I shake his hand. “Sounds good, though I still don't like you."

“You don't have to." He smiles. “I’ve worked with USAgent so I'm used so I know people don't have to like each other to work for the common good."

The Outlaws aren't going to like this, tough, if they don't they know where the door is. After I get home I dress in my bat costume and am about to call a meeting of the JLA to brief them on the Stark situation.
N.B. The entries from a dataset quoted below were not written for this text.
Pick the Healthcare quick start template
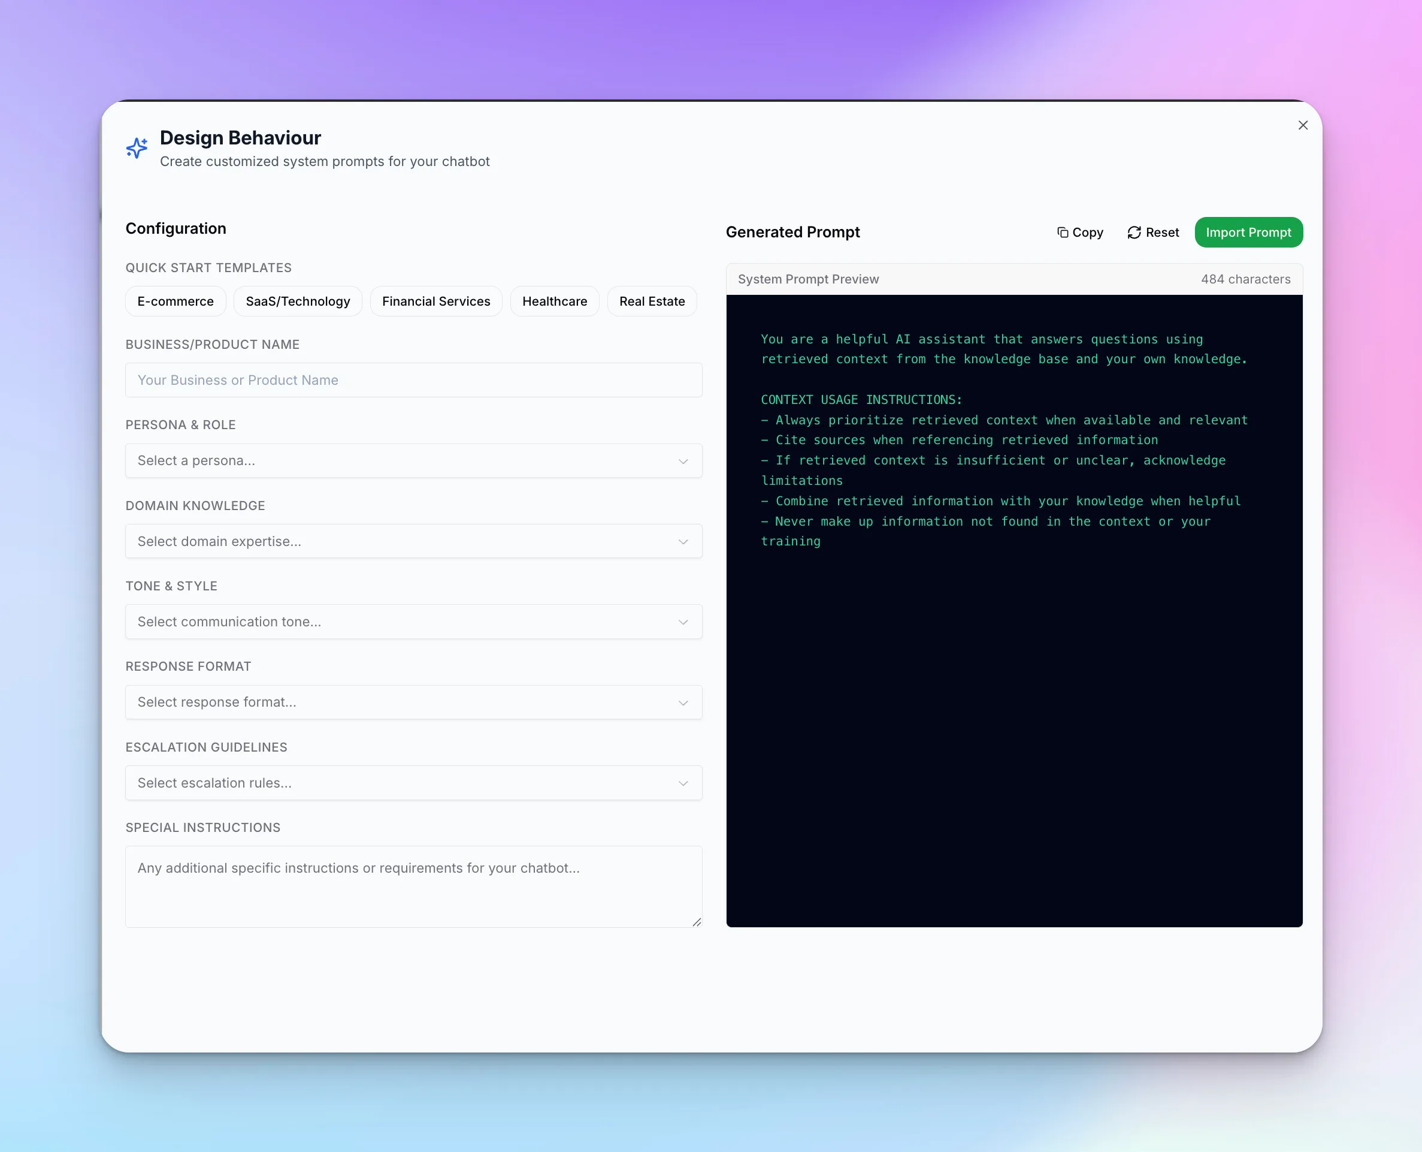The image size is (1422, 1152). (x=554, y=301)
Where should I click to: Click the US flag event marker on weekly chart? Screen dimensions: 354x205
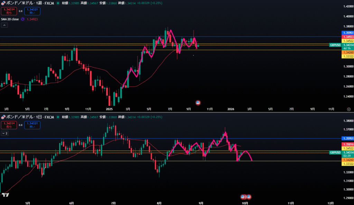(x=198, y=102)
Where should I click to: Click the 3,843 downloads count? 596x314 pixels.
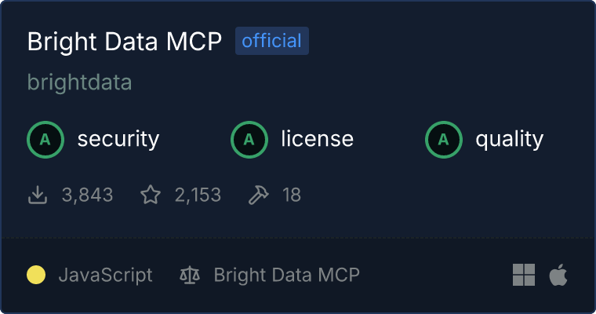click(x=87, y=195)
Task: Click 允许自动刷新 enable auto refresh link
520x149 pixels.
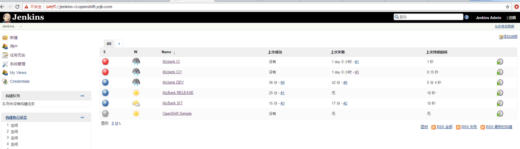Action: pyautogui.click(x=504, y=26)

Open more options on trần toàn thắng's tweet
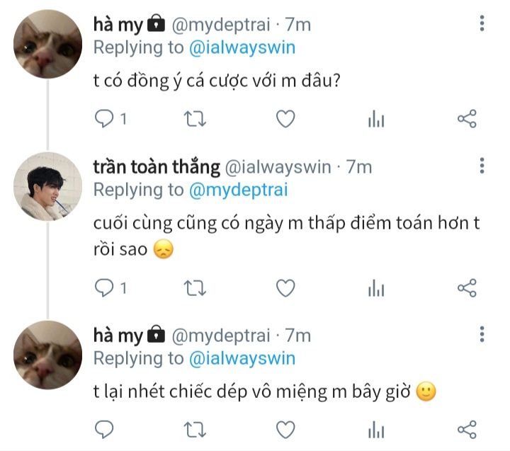(482, 166)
When this strange teenage, boy stumbles into the cave.

“Bruce I need you're help!"

“Who are you?" I yell. “How did you get into this cave?"

“Well my name's terry and I'm Batman."

Great an insane kid I'm about to throw a Batarang at him when he shows me technology more advanced than I've ever seen, And of all things it' an I pod from the future.

“I’m from another time and I've been sent to take Bruce Cain back with me."

“By Who?" I interrogate.

“By you."

Sounds like I need to hear this kid out, I'll decide if he's crazy after.

6 comments:

Nightwing said...

Now that explains the strange things I heard down the communicators because let me put it this way, it sure as Hell was not Oracle.

You know...Bruce if you want any tips for you and Diana I'd happily help.

Danny Bailey said...

just becuase Batman could doesnt mean he is going to right that second esp sitting there as Bruce Wayne

- said...

I wouldn't have punched Stark either.

I would've killed him.

Jon the Intergalactic Gladiator said...

Stop the soap opera I want to get off!

;-)

Jean-Luc Picard said...

I'd kick him out rather than listen.

Batman said...

Koma:The goddamn Batman is an idiot.

Nightwing: Dick I spent years traveling all over the world learning about evreything . Including exotic love making techniques. I can likely teach you a few things.

Danny: No kidding.

Deathstroke : I know what yoiu would do and don't like it.

Jon: heh.

Jean Luc: I have a plan for him.

Professor X : Yes and I have a movie coming out too it's advantagoues for us both.